+++ INPUT FOR THIS TASK +++

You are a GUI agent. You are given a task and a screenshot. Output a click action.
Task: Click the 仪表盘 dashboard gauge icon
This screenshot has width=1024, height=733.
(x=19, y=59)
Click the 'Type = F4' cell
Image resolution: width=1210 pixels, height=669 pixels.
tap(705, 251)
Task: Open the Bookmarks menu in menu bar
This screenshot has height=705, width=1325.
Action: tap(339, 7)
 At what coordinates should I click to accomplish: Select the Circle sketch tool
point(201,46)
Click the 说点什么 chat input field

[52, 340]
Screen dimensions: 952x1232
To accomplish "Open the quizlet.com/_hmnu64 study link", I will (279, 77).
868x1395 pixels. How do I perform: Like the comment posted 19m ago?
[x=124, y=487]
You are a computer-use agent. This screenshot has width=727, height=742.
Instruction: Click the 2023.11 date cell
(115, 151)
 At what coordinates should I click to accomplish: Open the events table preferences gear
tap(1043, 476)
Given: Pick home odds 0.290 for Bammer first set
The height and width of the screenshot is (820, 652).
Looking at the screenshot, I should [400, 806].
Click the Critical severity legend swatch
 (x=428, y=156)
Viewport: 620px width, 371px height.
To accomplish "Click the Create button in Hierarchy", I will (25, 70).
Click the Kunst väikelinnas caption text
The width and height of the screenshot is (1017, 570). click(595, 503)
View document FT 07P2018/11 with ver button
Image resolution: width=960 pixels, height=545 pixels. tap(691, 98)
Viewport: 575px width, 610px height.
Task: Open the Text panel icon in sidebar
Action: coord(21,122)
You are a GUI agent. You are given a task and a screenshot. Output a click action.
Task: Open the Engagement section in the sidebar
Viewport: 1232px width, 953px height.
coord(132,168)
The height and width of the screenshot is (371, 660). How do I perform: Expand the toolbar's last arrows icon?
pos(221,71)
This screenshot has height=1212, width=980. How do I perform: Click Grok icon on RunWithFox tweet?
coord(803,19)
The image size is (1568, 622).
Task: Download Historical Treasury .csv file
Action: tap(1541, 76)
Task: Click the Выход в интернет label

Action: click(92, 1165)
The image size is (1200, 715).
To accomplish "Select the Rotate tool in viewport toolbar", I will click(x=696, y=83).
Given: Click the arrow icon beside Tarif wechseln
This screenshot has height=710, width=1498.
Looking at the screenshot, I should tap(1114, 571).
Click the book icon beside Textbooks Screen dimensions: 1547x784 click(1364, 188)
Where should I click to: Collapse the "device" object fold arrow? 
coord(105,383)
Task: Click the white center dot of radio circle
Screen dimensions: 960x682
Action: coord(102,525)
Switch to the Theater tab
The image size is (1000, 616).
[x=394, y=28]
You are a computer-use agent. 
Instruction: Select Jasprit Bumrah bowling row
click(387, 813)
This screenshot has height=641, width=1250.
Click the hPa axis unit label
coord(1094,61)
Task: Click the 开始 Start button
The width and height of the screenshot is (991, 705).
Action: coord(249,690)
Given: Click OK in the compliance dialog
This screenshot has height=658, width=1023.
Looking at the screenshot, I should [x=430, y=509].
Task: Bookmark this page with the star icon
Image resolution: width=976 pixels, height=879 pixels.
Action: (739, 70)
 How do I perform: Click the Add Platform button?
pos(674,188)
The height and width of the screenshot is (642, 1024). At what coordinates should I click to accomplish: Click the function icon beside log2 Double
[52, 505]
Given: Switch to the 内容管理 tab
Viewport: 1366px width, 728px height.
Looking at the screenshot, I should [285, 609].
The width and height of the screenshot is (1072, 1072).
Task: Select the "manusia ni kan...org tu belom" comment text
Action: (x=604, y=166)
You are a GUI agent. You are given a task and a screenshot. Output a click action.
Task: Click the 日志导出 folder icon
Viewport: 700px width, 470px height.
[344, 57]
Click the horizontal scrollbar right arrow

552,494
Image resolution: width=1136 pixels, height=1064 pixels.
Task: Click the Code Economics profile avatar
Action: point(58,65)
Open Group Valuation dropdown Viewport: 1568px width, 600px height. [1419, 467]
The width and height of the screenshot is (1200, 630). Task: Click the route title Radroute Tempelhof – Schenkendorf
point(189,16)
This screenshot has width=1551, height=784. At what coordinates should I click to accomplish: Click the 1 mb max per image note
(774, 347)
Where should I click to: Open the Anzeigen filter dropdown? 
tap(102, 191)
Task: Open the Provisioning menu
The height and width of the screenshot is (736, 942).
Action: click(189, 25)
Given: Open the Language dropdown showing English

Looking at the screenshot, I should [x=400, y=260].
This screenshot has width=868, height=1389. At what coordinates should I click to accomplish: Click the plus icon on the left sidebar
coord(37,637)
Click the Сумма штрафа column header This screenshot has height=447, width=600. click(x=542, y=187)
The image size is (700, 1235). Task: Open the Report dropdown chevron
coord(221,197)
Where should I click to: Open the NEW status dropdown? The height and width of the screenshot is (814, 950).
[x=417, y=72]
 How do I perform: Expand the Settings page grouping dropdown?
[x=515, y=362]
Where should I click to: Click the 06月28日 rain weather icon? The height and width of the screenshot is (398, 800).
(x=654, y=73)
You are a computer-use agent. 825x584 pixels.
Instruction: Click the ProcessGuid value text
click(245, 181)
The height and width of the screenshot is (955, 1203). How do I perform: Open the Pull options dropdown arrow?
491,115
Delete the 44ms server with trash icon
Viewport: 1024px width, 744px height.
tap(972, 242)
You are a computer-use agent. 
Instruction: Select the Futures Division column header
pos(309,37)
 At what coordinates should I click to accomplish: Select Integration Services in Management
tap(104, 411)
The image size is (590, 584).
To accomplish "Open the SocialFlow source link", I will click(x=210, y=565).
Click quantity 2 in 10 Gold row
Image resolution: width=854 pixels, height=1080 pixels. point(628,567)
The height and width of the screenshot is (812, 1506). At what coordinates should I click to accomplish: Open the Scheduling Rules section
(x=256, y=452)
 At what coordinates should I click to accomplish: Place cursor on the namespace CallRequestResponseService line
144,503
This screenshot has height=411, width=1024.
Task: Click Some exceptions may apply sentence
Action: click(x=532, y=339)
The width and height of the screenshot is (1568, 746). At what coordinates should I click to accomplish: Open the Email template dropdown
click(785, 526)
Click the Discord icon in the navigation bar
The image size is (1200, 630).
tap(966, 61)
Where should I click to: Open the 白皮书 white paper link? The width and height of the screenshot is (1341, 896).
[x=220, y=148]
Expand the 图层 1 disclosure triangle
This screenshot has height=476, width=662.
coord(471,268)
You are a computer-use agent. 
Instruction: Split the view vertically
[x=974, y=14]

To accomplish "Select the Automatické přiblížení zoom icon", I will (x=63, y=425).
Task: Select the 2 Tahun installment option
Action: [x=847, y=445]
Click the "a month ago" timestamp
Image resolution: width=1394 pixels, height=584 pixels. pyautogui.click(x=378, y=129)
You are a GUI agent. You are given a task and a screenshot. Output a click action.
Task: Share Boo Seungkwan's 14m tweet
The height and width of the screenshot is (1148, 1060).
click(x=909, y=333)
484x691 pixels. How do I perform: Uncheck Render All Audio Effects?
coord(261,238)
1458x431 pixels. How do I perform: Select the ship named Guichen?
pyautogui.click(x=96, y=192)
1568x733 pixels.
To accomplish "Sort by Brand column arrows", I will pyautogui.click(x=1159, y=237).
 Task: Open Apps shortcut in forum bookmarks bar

+++

### TASK GOAL
Write the entire listing out again, word for word.

### RESULT OF THE TASK
You are a GUI agent. You are given a task and a screenshot. Output a click action.
Task: Click the 仪表盘 dashboard gauge icon
This screenshot has width=1024, height=733.
(x=19, y=59)
Click the 'Type = F4' cell
Image resolution: width=1210 pixels, height=669 pixels.
tap(705, 251)
Task: Open the Bookmarks menu in menu bar
This screenshot has height=705, width=1325.
Action: tap(339, 7)
 At what coordinates should I click to accomplish: Select the Circle sketch tool
point(201,46)
Click the 说点什么 chat input field

[52, 340]
Screen dimensions: 952x1232
To accomplish "Open the quizlet.com/_hmnu64 study link", I will (279, 77).
868x1395 pixels. How do I perform: Like the comment posted 19m ago?
[x=124, y=487]
You are a computer-use agent. This screenshot has width=727, height=742.
Instruction: Click the 2023.11 date cell
(115, 151)
 At what coordinates should I click to accomplish: Open the events table preferences gear
tap(1043, 476)
Given: Pick home odds 0.290 for Bammer first set
The height and width of the screenshot is (820, 652).
Looking at the screenshot, I should [400, 806].
Click the Critical severity legend swatch
 (x=428, y=156)
Viewport: 620px width, 371px height.
To accomplish "Click the Create button in Hierarchy", I will (25, 70).
Click the Kunst väikelinnas caption text
The width and height of the screenshot is (1017, 570). click(595, 503)
View document FT 07P2018/11 with ver button
Image resolution: width=960 pixels, height=545 pixels. tap(691, 98)
Viewport: 575px width, 610px height.
Task: Open the Text panel icon in sidebar
Action: coord(21,122)
You are a GUI agent. You are given a task and a screenshot. Output a click action.
Task: Open the Engagement section in the sidebar
Viewport: 1232px width, 953px height.
coord(132,168)
The height and width of the screenshot is (371, 660). How do I perform: Expand the toolbar's last arrows icon?
pos(221,71)
This screenshot has height=1212, width=980. How do I perform: Click Grok icon on RunWithFox tweet?
coord(803,19)
The image size is (1568, 622).
Task: Download Historical Treasury .csv file
Action: tap(1541, 76)
Task: Click the Выход в интернет label

Action: click(92, 1165)
The image size is (1200, 715).
To accomplish "Select the Rotate tool in viewport toolbar", I will click(x=696, y=83).
Given: Click the arrow icon beside Tarif wechseln
This screenshot has height=710, width=1498.
Looking at the screenshot, I should tap(1114, 571).
Click the book icon beside Textbooks Screen dimensions: 1547x784 click(1364, 188)
Where should I click to: Collapse the "device" object fold arrow? 
coord(105,383)
Task: Click the white center dot of radio circle
Screen dimensions: 960x682
Action: coord(102,525)
Switch to the Theater tab
The image size is (1000, 616).
[x=394, y=28]
You are a computer-use agent. 
Instruction: Select Jasprit Bumrah bowling row
click(387, 813)
This screenshot has height=641, width=1250.
Click the hPa axis unit label
coord(1094,61)
Task: Click the 开始 Start button
The width and height of the screenshot is (991, 705).
Action: coord(249,690)
Given: Click OK in the compliance dialog
This screenshot has height=658, width=1023.
Looking at the screenshot, I should [x=430, y=509].
Task: Bookmark this page with the star icon
Image resolution: width=976 pixels, height=879 pixels.
Action: (739, 70)
 How do I perform: Click the Add Platform button?
pos(674,188)
The height and width of the screenshot is (642, 1024). At what coordinates should I click to accomplish: Click the function icon beside log2 Double
[52, 505]
Given: Switch to the 内容管理 tab
Viewport: 1366px width, 728px height.
Looking at the screenshot, I should [285, 609].
The width and height of the screenshot is (1072, 1072).
Task: Select the "manusia ni kan...org tu belom" comment text
Action: (x=604, y=166)
You are a GUI agent. You are given a task and a screenshot. Output a click action.
Task: Click the 日志导出 folder icon
Viewport: 700px width, 470px height.
[344, 57]
Click the horizontal scrollbar right arrow

552,494
Image resolution: width=1136 pixels, height=1064 pixels.
Task: Click the Code Economics profile avatar
Action: point(58,65)
Open Group Valuation dropdown Viewport: 1568px width, 600px height. [1419, 467]
The width and height of the screenshot is (1200, 630). Task: Click the route title Radroute Tempelhof – Schenkendorf
point(189,16)
This screenshot has width=1551, height=784. At what coordinates should I click to accomplish: Click the 1 mb max per image note
(774, 347)
Where should I click to: Open the Anzeigen filter dropdown? 
tap(102, 191)
Task: Open the Provisioning menu
The height and width of the screenshot is (736, 942).
Action: click(189, 25)
Given: Open the Language dropdown showing English

Looking at the screenshot, I should [x=400, y=260].
This screenshot has width=868, height=1389. At what coordinates should I click to accomplish: Click the plus icon on the left sidebar
coord(37,637)
Click the Сумма штрафа column header This screenshot has height=447, width=600. click(x=542, y=187)
The image size is (700, 1235). Task: Open the Report dropdown chevron
coord(221,197)
Where should I click to: Open the NEW status dropdown? The height and width of the screenshot is (814, 950).
[x=417, y=72]
 How do I perform: Expand the Settings page grouping dropdown?
[x=515, y=362]
Where should I click to: Click the 06月28日 rain weather icon? The height and width of the screenshot is (398, 800).
(x=654, y=73)
You are a computer-use agent. 825x584 pixels.
Instruction: Click the ProcessGuid value text
click(245, 181)
The height and width of the screenshot is (955, 1203). How do I perform: Open the Pull options dropdown arrow?
491,115
Delete the 44ms server with trash icon
Viewport: 1024px width, 744px height.
tap(972, 242)
You are a computer-use agent. 
Instruction: Select the Futures Division column header
pos(309,37)
 At what coordinates should I click to accomplish: Select Integration Services in Management
tap(104, 411)
The image size is (590, 584).
To accomplish "Open the SocialFlow source link", I will click(x=210, y=565).
Click quantity 2 in 10 Gold row
Image resolution: width=854 pixels, height=1080 pixels. point(628,567)
The height and width of the screenshot is (812, 1506). At what coordinates should I click to accomplish: Open the Scheduling Rules section
(x=256, y=452)
 At what coordinates should I click to accomplish: Place cursor on the namespace CallRequestResponseService line
144,503
This screenshot has height=411, width=1024.
Task: Click Some exceptions may apply sentence
Action: click(x=532, y=339)
The width and height of the screenshot is (1568, 746). At what coordinates should I click to accomplish: Open the Email template dropdown
click(785, 526)
Click the Discord icon in the navigation bar
The image size is (1200, 630).
tap(966, 61)
Where should I click to: Open the 白皮书 white paper link? The width and height of the screenshot is (1341, 896).
[x=220, y=148]
Expand the 图层 1 disclosure triangle
This screenshot has height=476, width=662.
coord(471,268)
You are a computer-use agent. 
Instruction: Split the view vertically
[x=974, y=14]

To accomplish "Select the Automatické přiblížení zoom icon", I will (x=63, y=425).
Task: Select the 2 Tahun installment option
Action: [x=847, y=445]
Click the "a month ago" timestamp
Image resolution: width=1394 pixels, height=584 pixels. pyautogui.click(x=378, y=129)
You are a GUI agent. You are given a task and a screenshot. Output a click action.
Task: Share Boo Seungkwan's 14m tweet
The height and width of the screenshot is (1148, 1060).
click(x=909, y=333)
484x691 pixels. How do I perform: Uncheck Render All Audio Effects?
coord(261,238)
1458x431 pixels. How do I perform: Select the ship named Guichen?
pyautogui.click(x=96, y=192)
1568x733 pixels.
To accomplish "Sort by Brand column arrows", I will pyautogui.click(x=1159, y=237).
 Task: Open Apps shortcut in forum bookmarks bar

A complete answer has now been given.